Amartya Sen showed in his seminal work on famines that mass starvation is not necessarily the result of inadequate food supply. He opened up new areas of inquiry that focussed on what have come to be known as entitlement failures. Sen has famously argued that human mistakes forced people into starvation in Bengal in 1943 even though food production in that year was higher than it was in 1941. A combination of rampant inflation, a relatively slower growth in rural wages, hoarding, dislocations during the war and hasty restrictions on trade had done most of the damage.

Many parts of India are now battling severe drought. There is no doubt that the water crisis in these areas is because of a monsoon failure. Yet, the main insight from Sen’s work on famines applies to drought as well. Villages are parched not only because of erratic rains. The political economy of water use in the region also deserves more public attention.

One of the best examples of this right now is to be found in the parched Marathwada region of Maharashtra. The rains have failed for the second year in a row but water availability has also deteriorated because of the rapid spread of water-intensive sugarcane cultivation, promoted by local political elites.

Sugar dominates the political economy of rural Maharashtra. The successful spread of sugar cooperatives in the western districts of the state over the past six decades has many explanations, especially the easy availability of water as well as the high social capital that helped the cooperative movement. But the cooperatives have now been captured by powerful politicians who then use their heft to get subsidies for sugarcane farming.

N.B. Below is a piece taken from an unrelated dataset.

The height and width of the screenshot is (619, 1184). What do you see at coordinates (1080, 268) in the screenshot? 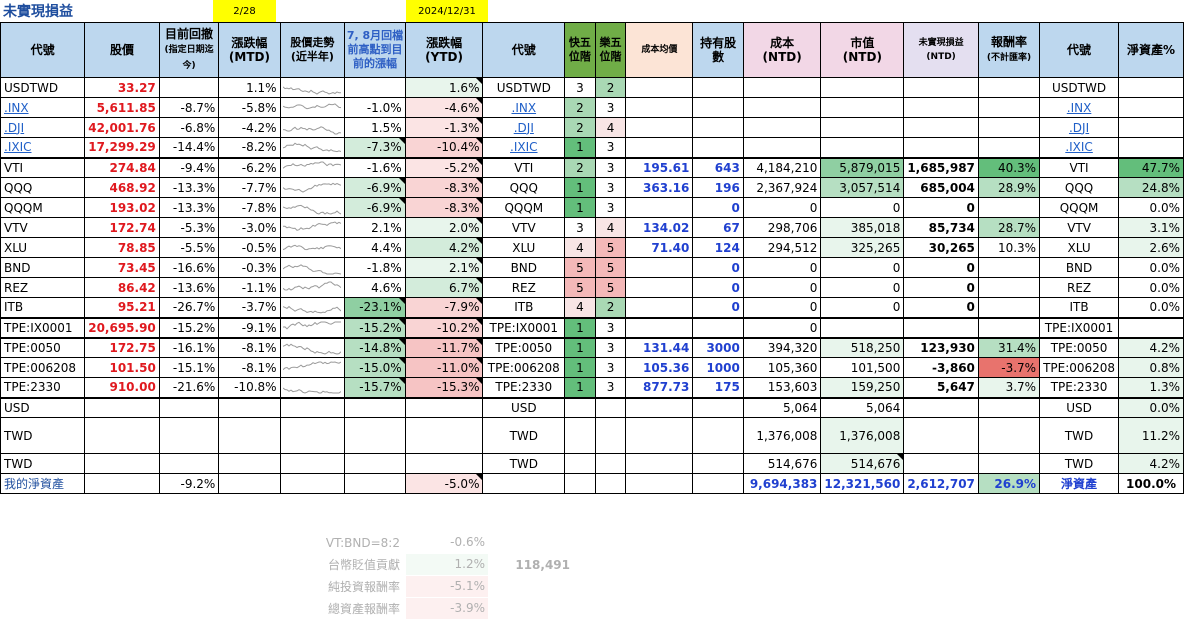
I see `cell-code-3: BND` at bounding box center [1080, 268].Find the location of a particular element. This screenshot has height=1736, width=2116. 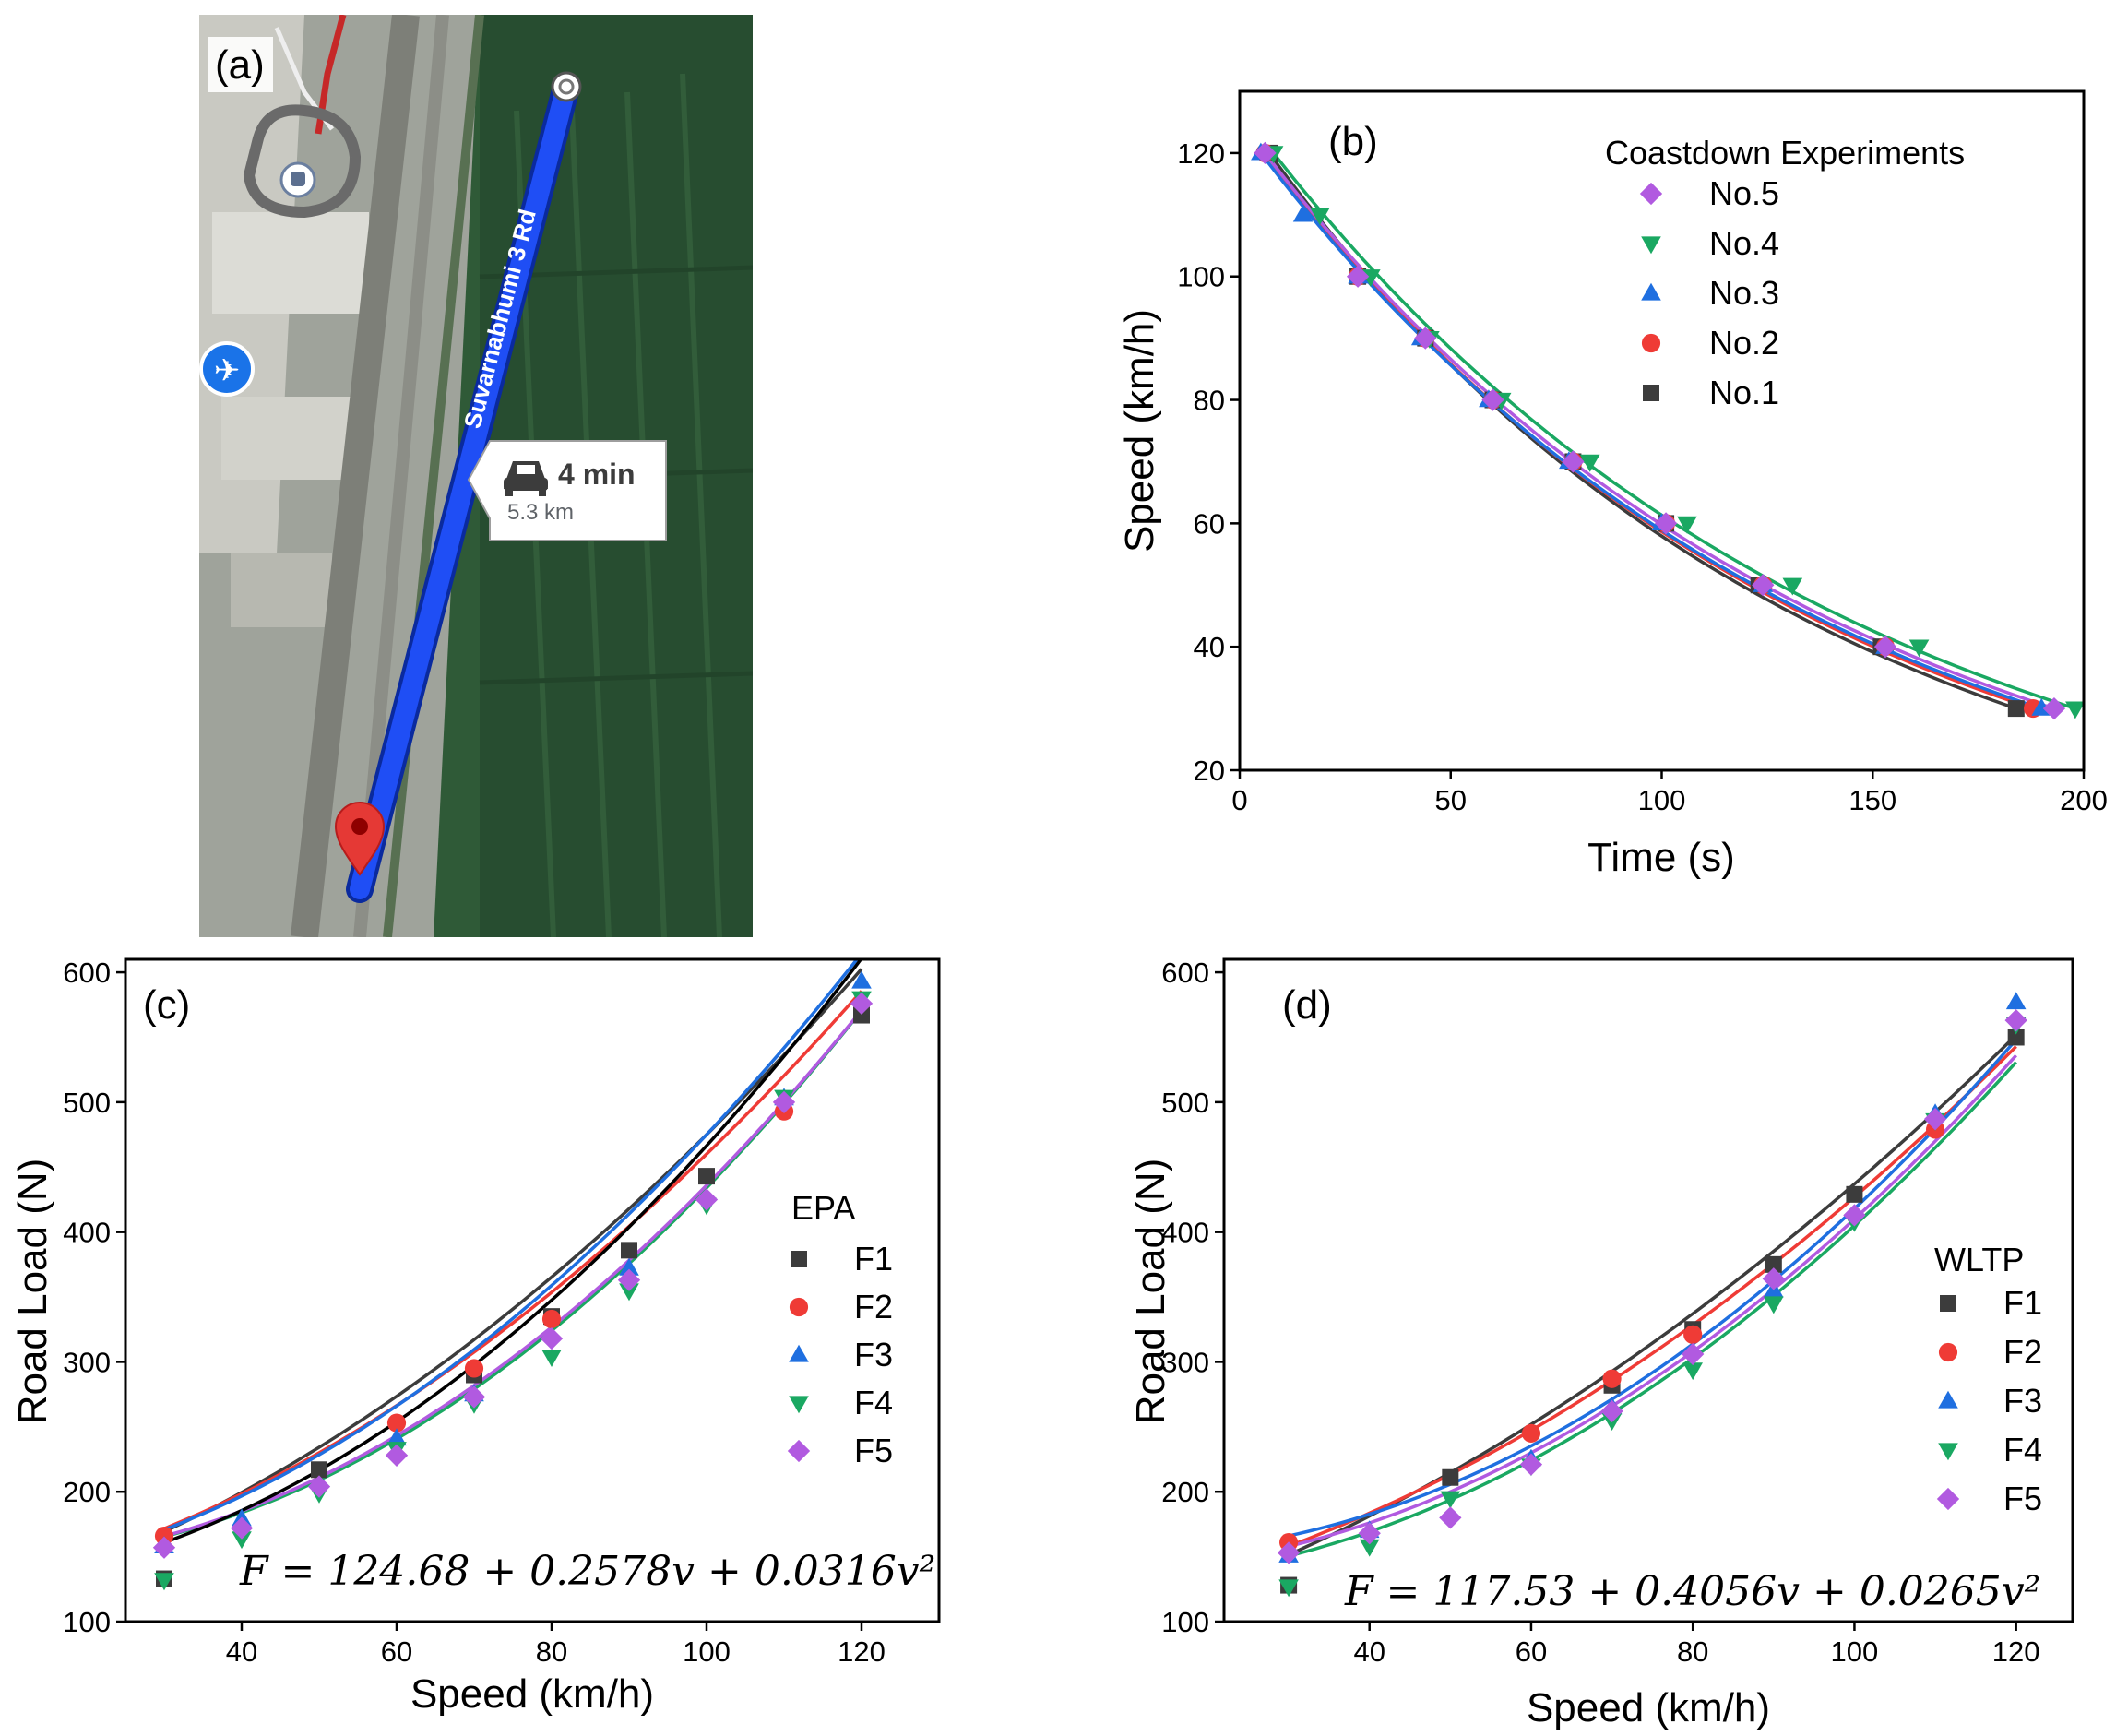

x-tick-label: 200 is located at coordinates (2084, 800).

The politicians of the Marathwada region chose to play the same game even though there are clearly not enough water resources to support a sugar economy in their area. There are now 61 sugar mills in Marathwada to service 237,000 hectares of land under sugarcane. The region accounts for around two-thirds of the total sugar production in Maharashtra, if the dry district of Solapur is also taken into account.

Parineeta Dandekar, a researcher with the South Asia Network on Dams, Rivers and People, who provided the data for this editorial, estimates that the total water required for sugarcane cultivation in Marathwada is 4,300 million cubic metres (mcm), or double the storage capacity of the largest dam on the Godavari in the region. Just crushing this year’s standing crop will need 17 mcm, enough to provide drinking water to 15.85 lakh people till the next monsoon.

The political capture of water for sugarcane cultivation in a dry region is nothing short of shocking. Maharashtra politicians have now begun the usual charade of asking for bailout packages rather than asking the tougher questions. There is no doubt that the government needs to provide relief to ease the human distress in Marathwada. But the longer-term issues also need to be honestly debated, from figuring out ways to price water so that water-intensive crops do not get implicit subsidies in dry regions to helping farmers shift out of sugarcane to creating a public culture that privileges water conservation. An interim solution suggested by former chief minister Prithviraj Chavan is eminently sensible: no more sugar factories should be allowed to be set up in Marathwada.

The water crisis in Marathwada highlights three overlapping issues—the structural problems in Indian agriculture, the inability to frame adequate policies to avoid a tragedy of the commons and how local political elites capture resources. The dominant narrative about a monsoon failure is the most important one, but it also allows the political class to pretend that entire villages have no water for reasons beyond the control of mere human beings such as themselves. The way water resources have been captured for sugarcane cultivation in Marathwada shows that there is another parallel narrative that does not absolve local political elites.

It is an important lesson for the rest of the country as well.